- _Goal_
Turn all of the data below into a Markdown table with two columns, Row and Line. Give each non-blank line its own numbered row, in order, and leave out the blank lines.
---
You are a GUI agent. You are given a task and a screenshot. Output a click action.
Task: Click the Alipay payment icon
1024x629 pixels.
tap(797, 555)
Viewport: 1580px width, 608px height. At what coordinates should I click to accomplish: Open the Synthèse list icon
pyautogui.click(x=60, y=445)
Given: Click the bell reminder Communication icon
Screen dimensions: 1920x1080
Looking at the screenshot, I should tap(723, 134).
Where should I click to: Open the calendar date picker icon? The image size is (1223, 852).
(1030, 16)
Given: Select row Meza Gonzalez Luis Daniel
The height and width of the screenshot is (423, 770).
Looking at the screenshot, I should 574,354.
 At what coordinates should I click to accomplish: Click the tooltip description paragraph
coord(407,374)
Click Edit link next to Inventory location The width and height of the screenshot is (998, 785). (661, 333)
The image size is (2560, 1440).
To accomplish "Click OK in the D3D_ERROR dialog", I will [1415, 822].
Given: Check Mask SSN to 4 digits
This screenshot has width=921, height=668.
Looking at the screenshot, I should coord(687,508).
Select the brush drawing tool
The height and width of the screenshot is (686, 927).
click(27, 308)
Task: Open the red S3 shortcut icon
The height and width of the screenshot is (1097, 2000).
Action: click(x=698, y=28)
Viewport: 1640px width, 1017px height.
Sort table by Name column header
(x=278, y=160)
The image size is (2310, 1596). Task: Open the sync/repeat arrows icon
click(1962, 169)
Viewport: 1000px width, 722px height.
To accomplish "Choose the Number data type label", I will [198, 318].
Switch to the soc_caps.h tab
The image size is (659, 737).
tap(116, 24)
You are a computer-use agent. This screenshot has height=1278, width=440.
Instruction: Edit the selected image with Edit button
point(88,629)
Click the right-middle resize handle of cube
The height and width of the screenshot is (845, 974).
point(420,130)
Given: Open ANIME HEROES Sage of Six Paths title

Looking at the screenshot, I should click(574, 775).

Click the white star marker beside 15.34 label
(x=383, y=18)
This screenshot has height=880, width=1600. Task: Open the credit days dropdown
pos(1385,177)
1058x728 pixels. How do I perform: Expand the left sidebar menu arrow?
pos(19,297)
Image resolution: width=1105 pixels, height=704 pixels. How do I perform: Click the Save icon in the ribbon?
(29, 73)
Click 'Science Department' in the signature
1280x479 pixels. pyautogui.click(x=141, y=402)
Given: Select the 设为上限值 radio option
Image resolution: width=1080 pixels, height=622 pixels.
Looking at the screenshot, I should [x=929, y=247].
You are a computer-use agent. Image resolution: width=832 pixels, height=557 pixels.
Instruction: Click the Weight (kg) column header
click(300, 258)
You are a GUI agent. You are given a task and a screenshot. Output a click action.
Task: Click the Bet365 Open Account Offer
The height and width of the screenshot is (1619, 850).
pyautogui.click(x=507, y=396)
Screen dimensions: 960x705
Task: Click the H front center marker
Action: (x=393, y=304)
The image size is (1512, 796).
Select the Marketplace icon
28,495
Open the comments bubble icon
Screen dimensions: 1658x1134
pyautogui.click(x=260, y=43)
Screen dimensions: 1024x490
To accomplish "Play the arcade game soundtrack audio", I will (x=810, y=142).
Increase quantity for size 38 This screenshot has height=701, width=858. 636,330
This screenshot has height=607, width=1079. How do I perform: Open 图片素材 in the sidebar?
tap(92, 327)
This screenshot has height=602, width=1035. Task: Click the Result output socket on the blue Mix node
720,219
---
- _Finished task_
| Row | Line |
|---|---|
| 1 | You are a GUI agent. You are given a task and a screenshot. Output a click action. |
| 2 | Task: Click the Alipay payment icon |
| 3 | 1024x629 pixels. |
| 4 | tap(797, 555) |
| 5 | Viewport: 1580px width, 608px height. At what coordinates should I click to accomplish: Open the Synthèse list icon |
| 6 | pyautogui.click(x=60, y=445) |
| 7 | Given: Click the bell reminder Communication icon |
| 8 | Screen dimensions: 1920x1080 |
| 9 | Looking at the screenshot, I should tap(723, 134). |
| 10 | Where should I click to: Open the calendar date picker icon? The image size is (1223, 852). |
| 11 | (1030, 16) |
| 12 | Given: Select row Meza Gonzalez Luis Daniel |
| 13 | The height and width of the screenshot is (423, 770). |
| 14 | Looking at the screenshot, I should 574,354. |
| 15 |  At what coordinates should I click to accomplish: Click the tooltip description paragraph |
| 16 | coord(407,374) |
| 17 | Click Edit link next to Inventory location The width and height of the screenshot is (998, 785). (661, 333) |
| 18 | The image size is (2560, 1440). |
| 19 | To accomplish "Click OK in the D3D_ERROR dialog", I will [1415, 822]. |
| 20 | Given: Check Mask SSN to 4 digits |
| 21 | This screenshot has width=921, height=668. |
| 22 | Looking at the screenshot, I should coord(687,508). |
| 23 | Select the brush drawing tool |
| 24 | The height and width of the screenshot is (686, 927). |
| 25 | click(27, 308) |
| 26 | Task: Open the red S3 shortcut icon |
| 27 | The height and width of the screenshot is (1097, 2000). |
| 28 | Action: click(x=698, y=28) |
| 29 | Viewport: 1640px width, 1017px height. |
| 30 | Sort table by Name column header |
| 31 | (x=278, y=160) |
| 32 | The image size is (2310, 1596). Task: Open the sync/repeat arrows icon |
| 33 | click(1962, 169) |
| 34 | Viewport: 1000px width, 722px height. |
| 35 | To accomplish "Choose the Number data type label", I will [198, 318]. |
| 36 | Switch to the soc_caps.h tab |
| 37 | The image size is (659, 737). |
| 38 | tap(116, 24) |
| 39 | You are a computer-use agent. This screenshot has height=1278, width=440. |
| 40 | Instruction: Edit the selected image with Edit button |
| 41 | point(88,629) |
| 42 | Click the right-middle resize handle of cube |
| 43 | The height and width of the screenshot is (845, 974). |
| 44 | point(420,130) |
| 45 | Given: Open ANIME HEROES Sage of Six Paths title |
| 46 | Looking at the screenshot, I should click(574, 775). |
| 47 | Click the white star marker beside 15.34 label |
| 48 | (x=383, y=18) |
| 49 | This screenshot has height=880, width=1600. Task: Open the credit days dropdown |
| 50 | pos(1385,177) |
| 51 | 1058x728 pixels. How do I perform: Expand the left sidebar menu arrow? |
| 52 | pos(19,297) |
| 53 | Image resolution: width=1105 pixels, height=704 pixels. How do I perform: Click the Save icon in the ribbon? |
| 54 | (29, 73) |
| 55 | Click 'Science Department' in the signature |
| 56 | 1280x479 pixels. pyautogui.click(x=141, y=402) |
| 57 | Given: Select the 设为上限值 radio option |
| 58 | Image resolution: width=1080 pixels, height=622 pixels. |
| 59 | Looking at the screenshot, I should [x=929, y=247]. |
| 60 | You are a computer-use agent. Image resolution: width=832 pixels, height=557 pixels. |
| 61 | Instruction: Click the Weight (kg) column header |
| 62 | click(300, 258) |
| 63 | You are a GUI agent. You are given a task and a screenshot. Output a click action. |
| 64 | Task: Click the Bet365 Open Account Offer |
| 65 | The height and width of the screenshot is (1619, 850). |
| 66 | pyautogui.click(x=507, y=396) |
| 67 | Screen dimensions: 960x705 |
| 68 | Task: Click the H front center marker |
| 69 | Action: (x=393, y=304) |
| 70 | The image size is (1512, 796). |
| 71 | Select the Marketplace icon |
| 72 | 28,495 |
| 73 | Open the comments bubble icon |
| 74 | Screen dimensions: 1658x1134 |
| 75 | pyautogui.click(x=260, y=43) |
| 76 | Screen dimensions: 1024x490 |
| 77 | To accomplish "Play the arcade game soundtrack audio", I will (x=810, y=142). |
| 78 | Increase quantity for size 38 This screenshot has height=701, width=858. 636,330 |
| 79 | This screenshot has height=607, width=1079. How do I perform: Open 图片素材 in the sidebar? |
| 80 | tap(92, 327) |
| 81 | This screenshot has height=602, width=1035. Task: Click the Result output socket on the blue Mix node |
| 82 | 720,219 |